15 fevereiro 2023 - 05h00Por editoracao

Reportagem da Agência Brasil mostrou ontem que pelo menos 32 milhões de meninos e meninas no Brasil vivem na pobreza. 
Só para se ter uma ideia, o número representa 63% do total de crianças e adolescentes no País e abarca a pobreza em diversas dimensões: renda, alimentação, educação, trabalho infantil, moradia, água, saneamento e informação. É o que indica a pesquisa As Múltiplas Dimensões da Pobreza na Infância e na Adolescência no Brasil, divulgada ontem (14) pelo Fundo das Nações Unidas para a Infância (Unicef).
A reportagem mostrou também que o levantamento apresenta dados até 2019 (trabalho infantil, moradia, água, saneamento e informação), até 2021 (renda e alimentação) e até 2022 (educação).
A pesquisa destaca que a pobreza na infância e na adolescência vai além da renda e inclui aspectos como, por exemplo, estar fora da escola, viver em moradias precárias, não ter acesso à água e saneamento, não ter uma alimentação adequada, trabalho infantil e não ter acesso à informação, fatores considerados privações e que fazem com que tantos meninos e meninas estejam inseridos nesse contexto de pobreza multidimensional.
Especialistas explicam que a vida infantil, mesmo que não se apresente, é repleta por enfrentamentos e formações. Desde a gestação, caso não ocorra uma alimentação adequada as consequências irão diretamente para o feto e isso pode gerar um bebê desnutrido com o risco de não conseguir sobreviver. A diferença é muito grande entre uma criança necessitada e outra que possui uma vida mais regrada, pois não consegue ter um bom desenvolvimento físico e cognitivo.
Destas crianças muitos têm de trabalhar, alguns ficam em sinais de trânsito, outros buscam meios para conseguir um dinheiro para ajudar em casa, simplesmente para sobreviver, num outro patamar estão os que esbanjam desde coisas inúteis, bens materiais e até muitas crianças obesas que sofrem pelo excesso de alimentação, enquanto outras sofrem por não ter nada.
O relatório utiliza dados da Pesquisa Nacional por Amostra de Domicílios (Pnad Contínua) e os resultados, conforme a própria entidade, revelam um cenário preocupante. O último ano, para o qual há informações disponíveis para todos os oito indicadores, é 2019 – quando havia 32 milhões de meninas e meninos de até 17 anos de idade privados de um ou mais desses direitos. Para os anos seguintes, só há dados de renda, alimentação e educação – e os três pioraram.
Em 2021, o percentual de crianças e adolescentes que viviam em famílias com renda abaixo da linha de pobreza monetária extrema (menos de US$ 1,9 por dia) alcançou o maior nível dos últimos 5 anos: 16,1%, contra 13,8% em 2017. O contingente de menores privados da renda necessária para uma alimentação adequada passou de 9,8 milhões em 2020 para 13,7 milhões em 2021 – um salto de quase 40%. Já na educação, após anos em queda, a taxa de analfabetismo dobrou de 2020 para 2022 – passando de 1,9% para 3,8%.

■ Dados registrados
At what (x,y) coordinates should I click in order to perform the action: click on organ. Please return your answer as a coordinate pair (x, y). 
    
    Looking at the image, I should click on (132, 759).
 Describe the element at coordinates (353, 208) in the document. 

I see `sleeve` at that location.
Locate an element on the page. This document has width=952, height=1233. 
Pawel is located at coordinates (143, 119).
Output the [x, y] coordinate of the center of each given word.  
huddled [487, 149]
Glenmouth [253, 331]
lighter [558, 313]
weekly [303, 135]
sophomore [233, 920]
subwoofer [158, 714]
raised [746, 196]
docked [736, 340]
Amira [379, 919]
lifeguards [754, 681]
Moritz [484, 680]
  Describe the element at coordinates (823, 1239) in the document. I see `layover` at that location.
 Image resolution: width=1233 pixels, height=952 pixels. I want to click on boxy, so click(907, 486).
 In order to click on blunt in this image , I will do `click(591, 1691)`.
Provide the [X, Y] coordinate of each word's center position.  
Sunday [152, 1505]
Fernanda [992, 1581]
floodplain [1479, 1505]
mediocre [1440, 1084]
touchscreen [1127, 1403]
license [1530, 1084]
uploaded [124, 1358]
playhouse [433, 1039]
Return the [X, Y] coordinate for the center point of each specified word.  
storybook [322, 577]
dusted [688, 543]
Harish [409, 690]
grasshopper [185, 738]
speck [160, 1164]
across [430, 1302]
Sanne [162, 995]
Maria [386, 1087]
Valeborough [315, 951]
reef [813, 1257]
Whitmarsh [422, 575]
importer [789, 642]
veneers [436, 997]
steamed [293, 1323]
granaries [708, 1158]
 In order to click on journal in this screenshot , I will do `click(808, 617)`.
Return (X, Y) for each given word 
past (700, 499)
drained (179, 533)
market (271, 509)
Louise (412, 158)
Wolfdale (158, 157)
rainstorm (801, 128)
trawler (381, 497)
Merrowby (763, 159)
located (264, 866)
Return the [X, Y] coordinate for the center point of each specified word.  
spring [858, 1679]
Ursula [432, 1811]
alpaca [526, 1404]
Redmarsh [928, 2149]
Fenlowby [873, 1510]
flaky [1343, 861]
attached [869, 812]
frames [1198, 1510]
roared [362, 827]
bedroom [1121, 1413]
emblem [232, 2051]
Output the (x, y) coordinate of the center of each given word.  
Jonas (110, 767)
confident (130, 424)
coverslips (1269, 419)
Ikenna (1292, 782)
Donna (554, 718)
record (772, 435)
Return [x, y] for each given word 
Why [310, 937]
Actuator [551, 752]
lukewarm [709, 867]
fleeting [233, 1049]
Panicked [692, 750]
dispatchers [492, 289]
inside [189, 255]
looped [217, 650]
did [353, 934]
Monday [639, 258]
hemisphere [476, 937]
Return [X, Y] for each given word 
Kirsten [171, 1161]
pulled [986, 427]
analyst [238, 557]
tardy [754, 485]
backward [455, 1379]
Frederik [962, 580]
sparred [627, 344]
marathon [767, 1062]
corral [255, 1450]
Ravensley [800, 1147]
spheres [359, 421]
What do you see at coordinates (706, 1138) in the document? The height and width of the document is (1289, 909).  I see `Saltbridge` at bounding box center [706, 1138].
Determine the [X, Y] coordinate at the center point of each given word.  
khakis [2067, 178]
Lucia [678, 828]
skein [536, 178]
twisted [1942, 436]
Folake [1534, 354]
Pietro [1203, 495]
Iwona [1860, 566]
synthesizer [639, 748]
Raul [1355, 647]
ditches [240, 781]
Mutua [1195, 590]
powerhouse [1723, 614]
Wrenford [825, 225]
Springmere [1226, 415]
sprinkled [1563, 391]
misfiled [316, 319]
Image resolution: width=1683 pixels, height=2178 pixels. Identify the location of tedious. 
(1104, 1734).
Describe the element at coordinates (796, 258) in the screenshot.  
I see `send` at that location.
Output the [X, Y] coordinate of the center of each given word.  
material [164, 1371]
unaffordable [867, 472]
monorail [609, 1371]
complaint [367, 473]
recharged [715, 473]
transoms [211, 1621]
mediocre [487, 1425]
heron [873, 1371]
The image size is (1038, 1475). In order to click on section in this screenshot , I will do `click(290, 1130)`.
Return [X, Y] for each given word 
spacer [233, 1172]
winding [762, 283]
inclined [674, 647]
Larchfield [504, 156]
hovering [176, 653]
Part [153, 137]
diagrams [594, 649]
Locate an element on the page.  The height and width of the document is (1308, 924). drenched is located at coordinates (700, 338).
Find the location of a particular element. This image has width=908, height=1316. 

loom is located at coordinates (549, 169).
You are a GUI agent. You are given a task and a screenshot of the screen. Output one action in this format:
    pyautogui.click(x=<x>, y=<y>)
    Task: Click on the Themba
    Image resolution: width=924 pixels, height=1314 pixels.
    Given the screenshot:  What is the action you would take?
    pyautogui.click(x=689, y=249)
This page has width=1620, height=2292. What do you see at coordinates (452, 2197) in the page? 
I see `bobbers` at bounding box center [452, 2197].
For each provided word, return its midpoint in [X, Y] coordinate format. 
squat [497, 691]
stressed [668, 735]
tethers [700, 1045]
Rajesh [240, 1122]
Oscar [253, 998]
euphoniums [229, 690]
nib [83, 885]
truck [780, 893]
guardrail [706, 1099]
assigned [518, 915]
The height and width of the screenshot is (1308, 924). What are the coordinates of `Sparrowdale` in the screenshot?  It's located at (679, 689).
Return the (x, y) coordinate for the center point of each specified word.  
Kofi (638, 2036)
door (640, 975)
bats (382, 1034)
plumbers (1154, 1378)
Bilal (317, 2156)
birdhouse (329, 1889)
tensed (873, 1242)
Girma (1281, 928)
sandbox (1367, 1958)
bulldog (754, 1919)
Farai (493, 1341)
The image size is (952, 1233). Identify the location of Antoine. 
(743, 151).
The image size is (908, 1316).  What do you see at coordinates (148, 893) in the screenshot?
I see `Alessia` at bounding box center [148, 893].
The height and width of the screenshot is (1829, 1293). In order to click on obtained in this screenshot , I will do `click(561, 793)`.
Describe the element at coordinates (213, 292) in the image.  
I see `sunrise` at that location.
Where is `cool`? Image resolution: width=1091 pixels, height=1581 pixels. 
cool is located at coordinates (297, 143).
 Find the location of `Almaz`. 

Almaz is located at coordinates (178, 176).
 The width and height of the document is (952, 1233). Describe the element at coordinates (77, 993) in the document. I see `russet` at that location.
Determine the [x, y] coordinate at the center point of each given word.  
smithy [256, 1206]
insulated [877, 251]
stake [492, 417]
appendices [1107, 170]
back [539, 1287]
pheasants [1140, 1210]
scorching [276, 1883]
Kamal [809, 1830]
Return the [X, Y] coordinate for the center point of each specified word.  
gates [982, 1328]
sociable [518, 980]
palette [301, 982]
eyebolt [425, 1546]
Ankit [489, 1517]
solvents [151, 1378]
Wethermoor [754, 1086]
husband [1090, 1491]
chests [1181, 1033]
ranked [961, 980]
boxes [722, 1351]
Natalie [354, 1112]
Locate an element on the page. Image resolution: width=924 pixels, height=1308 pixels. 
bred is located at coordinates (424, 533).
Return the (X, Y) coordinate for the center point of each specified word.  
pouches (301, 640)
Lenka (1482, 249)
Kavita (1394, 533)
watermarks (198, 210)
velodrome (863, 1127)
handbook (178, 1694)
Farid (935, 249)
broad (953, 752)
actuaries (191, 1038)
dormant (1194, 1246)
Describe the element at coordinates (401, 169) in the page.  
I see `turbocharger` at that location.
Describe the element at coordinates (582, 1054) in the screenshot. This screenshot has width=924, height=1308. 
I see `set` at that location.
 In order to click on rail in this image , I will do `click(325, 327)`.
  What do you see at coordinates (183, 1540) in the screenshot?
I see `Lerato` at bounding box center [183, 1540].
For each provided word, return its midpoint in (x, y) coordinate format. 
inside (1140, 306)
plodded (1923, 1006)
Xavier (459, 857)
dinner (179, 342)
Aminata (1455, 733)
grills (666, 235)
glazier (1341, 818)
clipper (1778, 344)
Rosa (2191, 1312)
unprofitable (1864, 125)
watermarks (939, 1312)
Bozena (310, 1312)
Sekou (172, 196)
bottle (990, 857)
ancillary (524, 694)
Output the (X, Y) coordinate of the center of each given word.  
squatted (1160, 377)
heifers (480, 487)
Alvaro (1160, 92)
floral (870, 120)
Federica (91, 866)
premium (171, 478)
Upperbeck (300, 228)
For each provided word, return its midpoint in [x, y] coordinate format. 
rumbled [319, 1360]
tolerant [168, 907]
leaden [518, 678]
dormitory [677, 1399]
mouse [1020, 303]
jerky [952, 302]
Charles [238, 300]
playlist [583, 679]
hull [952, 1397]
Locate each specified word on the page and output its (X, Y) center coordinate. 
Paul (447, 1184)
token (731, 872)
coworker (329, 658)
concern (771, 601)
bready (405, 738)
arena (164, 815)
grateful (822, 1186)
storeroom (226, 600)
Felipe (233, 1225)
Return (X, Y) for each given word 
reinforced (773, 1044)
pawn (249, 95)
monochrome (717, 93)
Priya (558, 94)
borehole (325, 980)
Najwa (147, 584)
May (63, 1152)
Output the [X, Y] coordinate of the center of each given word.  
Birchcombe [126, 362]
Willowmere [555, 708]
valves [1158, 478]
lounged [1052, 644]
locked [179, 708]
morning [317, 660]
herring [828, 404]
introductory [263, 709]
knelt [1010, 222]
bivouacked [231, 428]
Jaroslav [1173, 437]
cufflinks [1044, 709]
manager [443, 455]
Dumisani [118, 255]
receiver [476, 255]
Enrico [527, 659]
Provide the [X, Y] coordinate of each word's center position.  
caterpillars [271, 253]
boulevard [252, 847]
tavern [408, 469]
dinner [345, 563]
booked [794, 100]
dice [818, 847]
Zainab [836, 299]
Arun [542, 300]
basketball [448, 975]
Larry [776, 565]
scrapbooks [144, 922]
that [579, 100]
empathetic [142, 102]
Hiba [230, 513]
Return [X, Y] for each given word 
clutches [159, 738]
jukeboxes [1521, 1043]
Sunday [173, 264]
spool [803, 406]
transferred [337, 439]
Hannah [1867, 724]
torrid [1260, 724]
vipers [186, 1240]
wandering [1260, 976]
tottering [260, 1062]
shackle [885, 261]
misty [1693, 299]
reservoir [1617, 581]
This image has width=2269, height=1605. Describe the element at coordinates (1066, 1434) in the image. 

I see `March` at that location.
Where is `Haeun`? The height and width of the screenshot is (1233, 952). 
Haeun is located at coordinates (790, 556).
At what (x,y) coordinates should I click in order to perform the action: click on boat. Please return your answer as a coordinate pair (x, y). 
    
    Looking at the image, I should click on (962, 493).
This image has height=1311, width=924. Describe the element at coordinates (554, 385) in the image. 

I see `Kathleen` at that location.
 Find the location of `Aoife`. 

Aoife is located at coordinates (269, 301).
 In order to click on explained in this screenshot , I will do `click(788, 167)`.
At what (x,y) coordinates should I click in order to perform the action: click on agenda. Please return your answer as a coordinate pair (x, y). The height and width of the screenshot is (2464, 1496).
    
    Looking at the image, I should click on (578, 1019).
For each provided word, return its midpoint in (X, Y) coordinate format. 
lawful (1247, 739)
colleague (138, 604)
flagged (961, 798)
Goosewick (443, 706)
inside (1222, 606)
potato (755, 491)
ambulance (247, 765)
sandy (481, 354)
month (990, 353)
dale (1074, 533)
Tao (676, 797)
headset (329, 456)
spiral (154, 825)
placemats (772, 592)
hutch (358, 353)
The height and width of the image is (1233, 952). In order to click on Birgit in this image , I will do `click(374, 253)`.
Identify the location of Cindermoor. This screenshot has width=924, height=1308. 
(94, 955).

■ Descrição do exercício
Reproduza sem nenhuma alteração o trecho do texto sobre a pobreza infantil que começa com "Só para se ter" e termina com "até 2022 (educação).". Os dados não têm nenhuma relação com esta atividade.

■ Resultado da tarefa
Só para se ter uma ideia, o número representa 63% do total de crianças e adolescentes no País e abarca a pobreza em diversas dimensões: renda, alimentação, educação, trabalho infantil, moradia, água, saneamento e informação. É o que indica a pesquisa As Múltiplas Dimensões da Pobreza na Infância e na Adolescência no Brasil, divulgada ontem (14) pelo Fundo das Nações Unidas para a Infância (Unicef).
A reportagem mostrou também que o levantamento apresenta dados até 2019 (trabalho infantil, moradia, água, saneamento e informação), até 2021 (renda e alimentação) e até 2022 (educação).